米国株インデックスファンドが上位、「テンバガー・ハンター」も健闘−5月の純資産残高増加ランキング

 国内公募追加型株式投信(確定拠出年金専用、ファンドラップ専用、ETF除く)を対象として、2022年5月の純資産残高の増加額上位を見たところ、米国株式に投資する低コストのインデックスファンドが並んだ。米国株式が続落する中で、アクティブファンドに比べて底堅いパフォーマンスが支えとなった。

 5月の純資産増加額トップは「eMAXIS Slim米国株式(S&P500)」。同月末の純資産額は1兆2208億円となり、前月末比608億円増加した。第3位には「SBI・V・S&P500インデックス・ファンド」(愛称:SBI・V・S&P500)、第4位には「楽天・全米株式インデックス・ファンド」(愛称:楽天・バンガード・ファンド(全米株式))と、上位5ファンドのうち3ファンドを米国株式に投資する低コストのインデックスファンドが占めた。なお、第2位の「eMAXIS Slim全世界株式(オール・カントリー)」も2022年4月末時点で投資先に占める米国の比率が約6割に達する。

 国内ファンドの5月の純資金流入額(モーニングスター推計値)を見ると、「eMAXIS Slim米国株式(S&P500)」がトップ、「SBI・V・S&P500インデックス・ファンド」が第4位、「楽天・全米株式インデックス・ファンド」が第5位といずれも上位となった。純資金流入額の第2位にはアクティブファンドの「アライアンス・バーンスタイン・米国成長株投信Dコース毎月決算型(為替ヘッジなし)予想分配金提示型」が入ったが、同ファンドの5月末の純資産残高は前月比47億円減と2カ月連続の減少となった。

 純資金流入額上位の米国株ファンドの純資産残高増減がインデックスファンドとアクティブファンドで分かれた背景には、投資先である米国株式が下落する中でのリターンの違いが挙げられる。

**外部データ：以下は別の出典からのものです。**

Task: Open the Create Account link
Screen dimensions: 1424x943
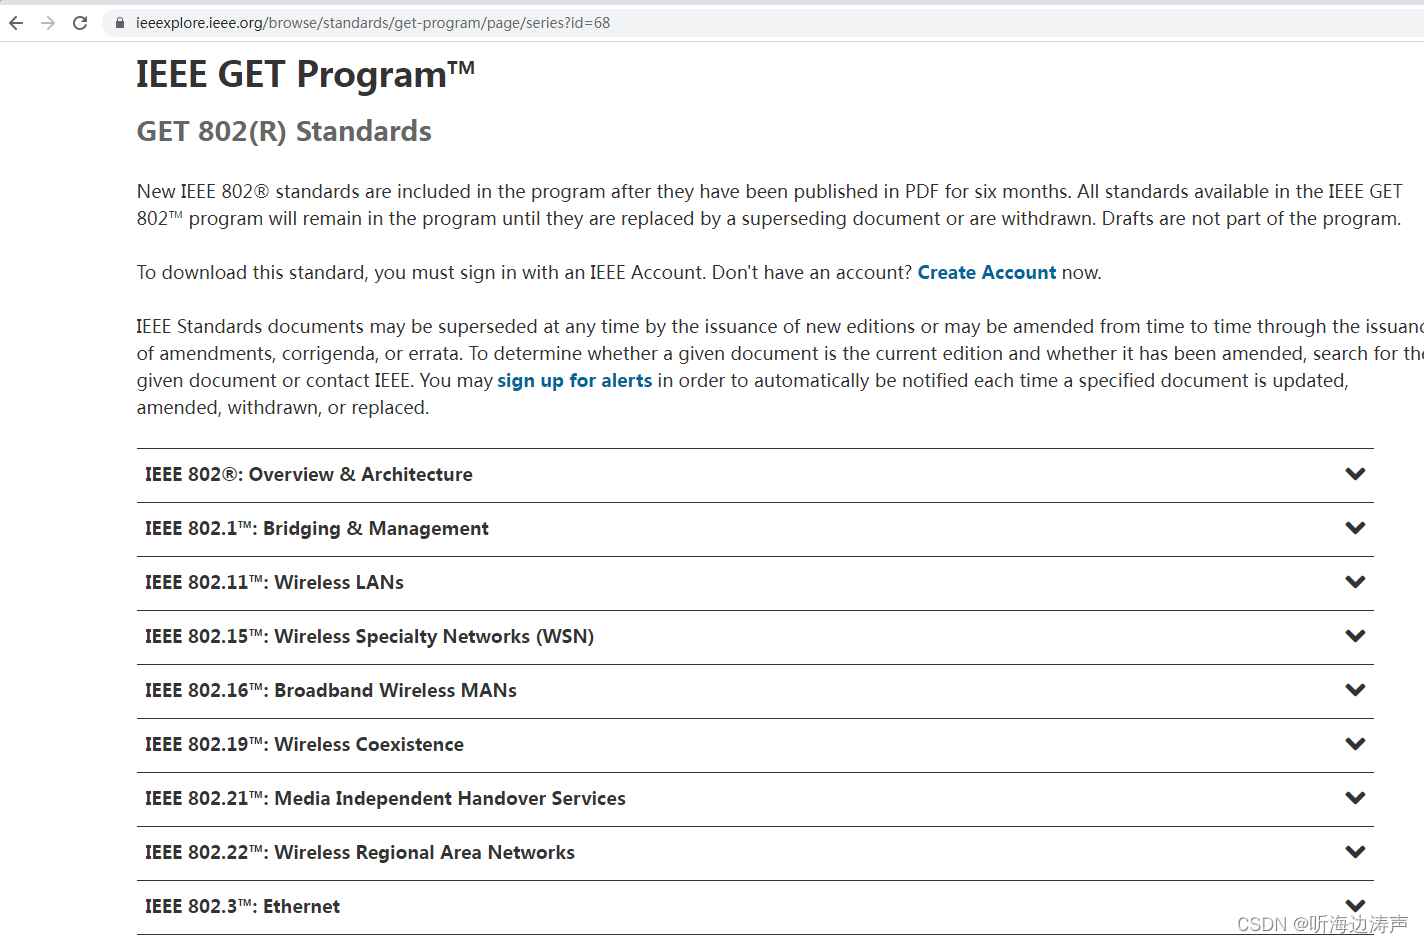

 各ファンドの5月トータルリターンは「アライアンス・バーンスタイン・米国成長株投信Dコース毎月決算型(為替ヘッジなし)予想分配金提示型」が−2.59%となったのに対し、「eMAXIS Slim米国株式(S&P500)」は−0.97%、「SBI・V・S&P500インデックス・ファンド」は−0.96%、「楽天・全米株式インデックス・ファンド」は−1.26%。「S&P500(配当込、円ベース)」(−0.94%)との差を見ると、「アライアンス・バーンスタイン・米国成長株投信Dコース毎月決算型(為替ヘッジなし)予想分配金提示型」の−1.65%に対し、「eMAXIS Slim米国株式(S&P500)」は−0.03%、「SBI・V・S&P500インデックス・ファンド」は−0.02%、「楽天・全米株式インデックス・ファンド」は−0.33%に留まった。

 「アライアンス・バーンスタイン・米国成長株投信Dコース毎月決算型(為替ヘッジなし)予想分配金提示型」が、純資金流入の続く中でも投資先資産の市場平均以上の下落によって残高を減らした一方で、市場平均並みの下落に留まったインデックスファンドは残高が増加した。なお、米国株式に投資するモーニングスターカテゴリー「国際株式・北米(為替ヘッジなし)」に属するファンドについて、5月に残高が増加したファンドの割合を見ると、インデックスファンドの83%に対して、アクティブファンドは36%に留まった。もちろん、2022年4月のように米国株式市場が大幅に下落した場合には、インデックスファンドであっても残高減少を余儀なくされる。ただし、アクティブファンドと比べてインパクトは概ね限定的になると見られる。

 5月の純資産残高増加額の第5位にはアクティブファンドの「フィデリティ・世界割安成長株投信 Bコース(為替ヘッジなし)」(愛称:テンバガー・ハンター)が入った。同ファンドは5月も純資金流入が継続した上、トータルリターンは1.96%と日本を含む世界の先進国の株価動向を示す「MSCIワールド(配当込、円ベース)」の0.09%を1.87%上回った。市場平均以上のリターンを獲得するというアクティブの本領を発揮した格好である。

 「eMAXIS Slim米国株式(S&P500)」「SBI・V・S&P500インデックス・ファンド」「楽天・全米株式インデックス・ファンド」はいずれもつみたてNISA採用ファンドである。長期スタンスの投資家の積立投資による安定した資金流入が想定され、純資産残高も、米国株式が急落する場面は別だが、概ね継続して拡大することが見込まれる。